HANNUM, District Judge.

This is the United States’ Motion for Summary Judgment in a civil action brought to recover forfeitures based upon the violation of the Interstate Commerce Commission’s Order Ex Parte 73. The order was authorized by Section 3(2) of the Interstate Commerce Act, 49 U.S.C.,1 which prohibits delivery of any shipment of freight by a carrier until all freight charges have been paid, except under such regulations as the Commission may prescribe.

The order of the Commission in Ex Parte No. 73 permits carriers to extend credit on carload shipments up to a maximum 120 hours.2 The violations charged are all extensions of credit in excess of that limit.

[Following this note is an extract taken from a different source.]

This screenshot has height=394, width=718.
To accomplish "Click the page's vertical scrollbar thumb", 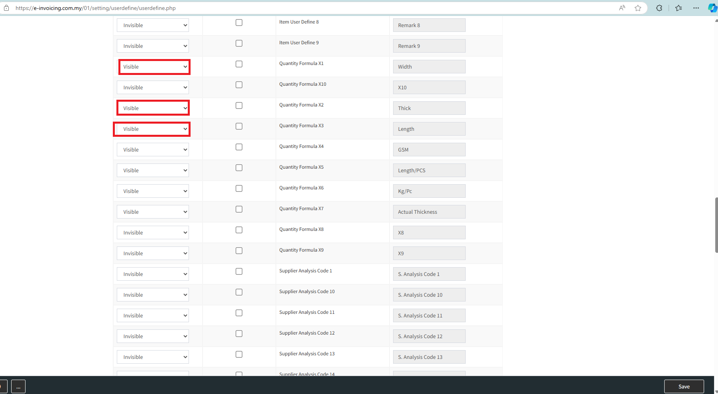I will [x=716, y=225].
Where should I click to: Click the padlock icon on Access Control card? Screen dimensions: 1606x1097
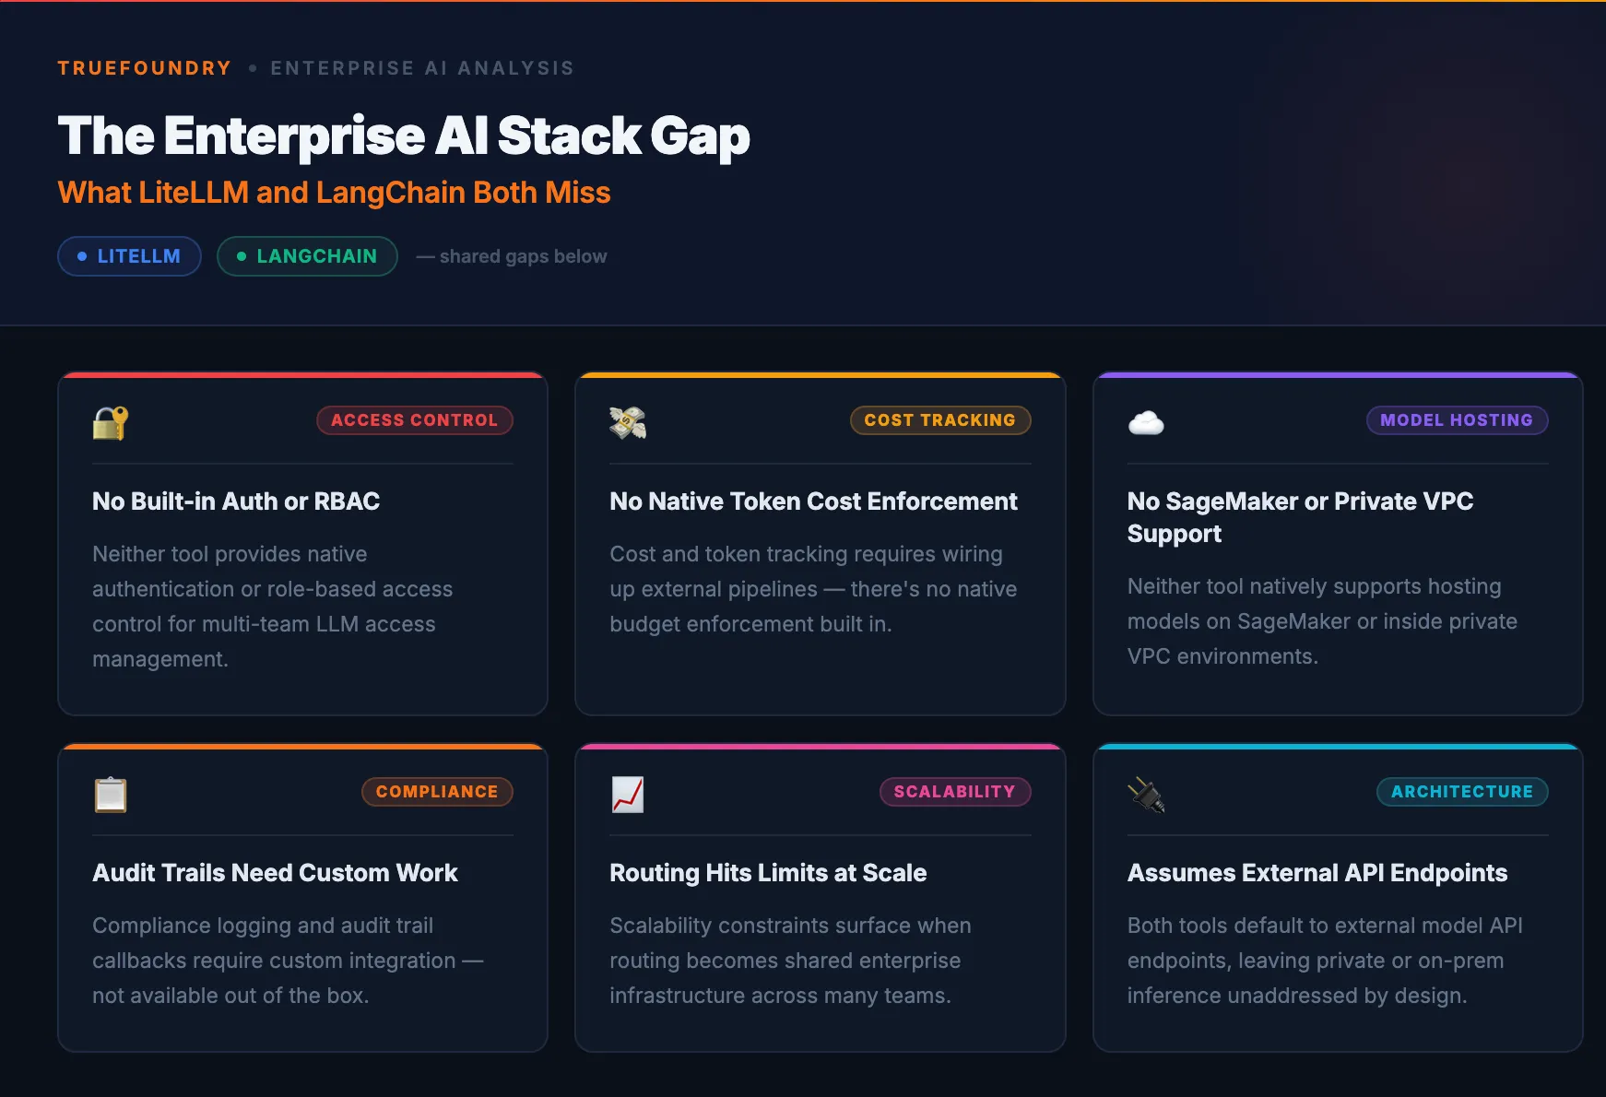pos(110,422)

Section 16(8) of the Interstate Commerce Act provides for forfeiture by the carrier to the United States of $5,-000.00 for each offense in which the carrier knowingly fails or neglects to obey any order made under the provisions of Section 3.3

*295The defendant challenges this whole proceeding on the ground that, although in form a civil action, it is in reality a criminal prosecution and that its enforcement by summary judgment would deny to the accused the Constitutional guarantees of the Fifth Amendment.

Whether a sanction is civil or criminal is a question of statutory construction. United States v. Norfolk, Baltimore and Carolina Line, Inc., 382 F.2d 208 (4th Cir. 1967).

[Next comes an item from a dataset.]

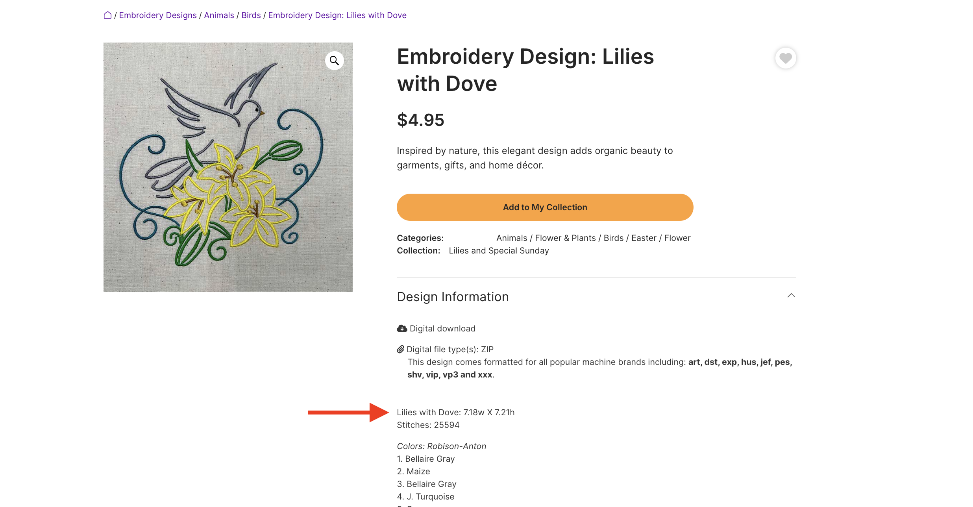Open the Animals category link

[x=512, y=238]
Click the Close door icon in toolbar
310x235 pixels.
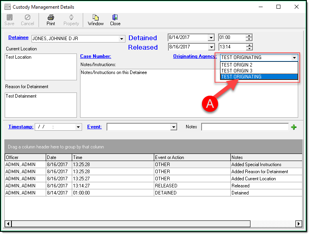115,18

The main reason urged by the defendant in support of this position is that the terminology used in Section 16(8) of the statute is penal in nature. However, Section 16(9) of the Interstate Commerce Act, 49 U.S.C. § 16(9) refers to the $5,000.00 forfeiture and provides that such shall be recoverable in a civil suit. It is equally within the power of Congress to impose both a criminal and a civil sanction with respect to the same act or omission. A forfeiture of goods or their value and the payment of fixed or variable sums of money are sanctions which have been recogized as enforcible by civil proceedings. See United States v. Western Pacific Railroad Company, and United States v. Denver & Rio Grande Western Railroad Company, 385 F.2d 161 (10th Cir. 1967), cert. denied, sub nom. Denver & Rio Grande Western Railroad Company v. United States, 391 U.S. 919, 88 S.Ct. 1805, 20 L.Ed.2d 656 (1968); Helvering v. Mitchell, 303 U.S. 391, 58 S.Ct. 630, 82 L.Ed. 917 (1937); United States v. Regan, 232 U.S. 37, 34 S.Ct. 213, 58 L.Ed. 494 (1914).

Count 1 of the Complaint charges, in paragraph 4, that the defendant, during the period of June 1962, through December 1963, frequently and knowingly engaged in the practice of extending credit in excess of 120 hours for tariff charges applicable to interstate carload shipments of freight to certain shippers, namely, Murphy Plywood Corporation and Morris Fishman and Sons, Inc.

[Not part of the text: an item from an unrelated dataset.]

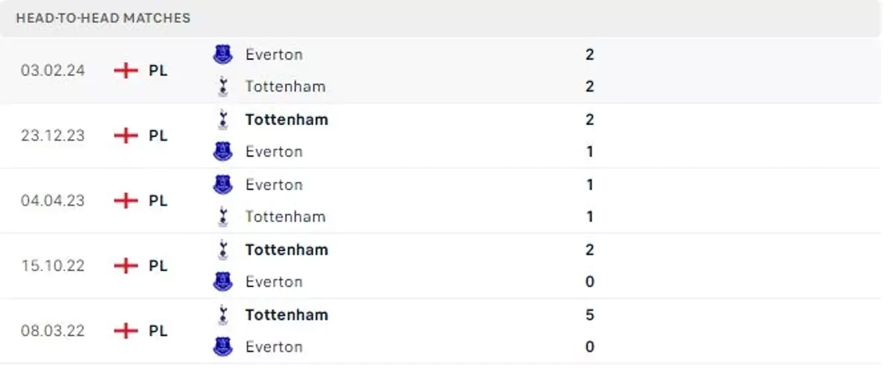This screenshot has width=893, height=368.
Task: Open Everton team link in 15.10.22 match
Action: (274, 282)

Despite defendant’s denials of the con-clusionary allegations, defendant admits the correctness and accuracy of certain copies of the Railroad Company’s books of account which disclose that defendant, on numerous occasions, delivered freight to Murphy Plywood Corporation and to Morris Fishman and Sons, Inc. without collecting the freight charges thereon, and that such freight charges stood unpaid in excess of 120 hours.4 It is undisputed that no action was taken by the defendant to cancel the credit of the two delinquent shippers.

Defendant attempts to explain its failure to collect freight charges from Murphy Plywood Corporation within the 120 hour credit period because of an offsetting claim by this shipper for damages to the shipment. While it is true that when suit has been brought by the carrier or the shipper, claims for damage may be set off or the subject of a counter-claim in accordance with the law of the forum, a shipper may not deduct the amount of claimed damage from freight charges owed to the carrier, nor may the carrier set off debts owed by that carrier to a shipper against debt accruing from freight charges owed by the shipper to the carrier. Chicago & North Western Railway Company v. Lindell, 281 U.S. 14, 50 S.Ct. 200, 74 L.Ed. 670 (1930).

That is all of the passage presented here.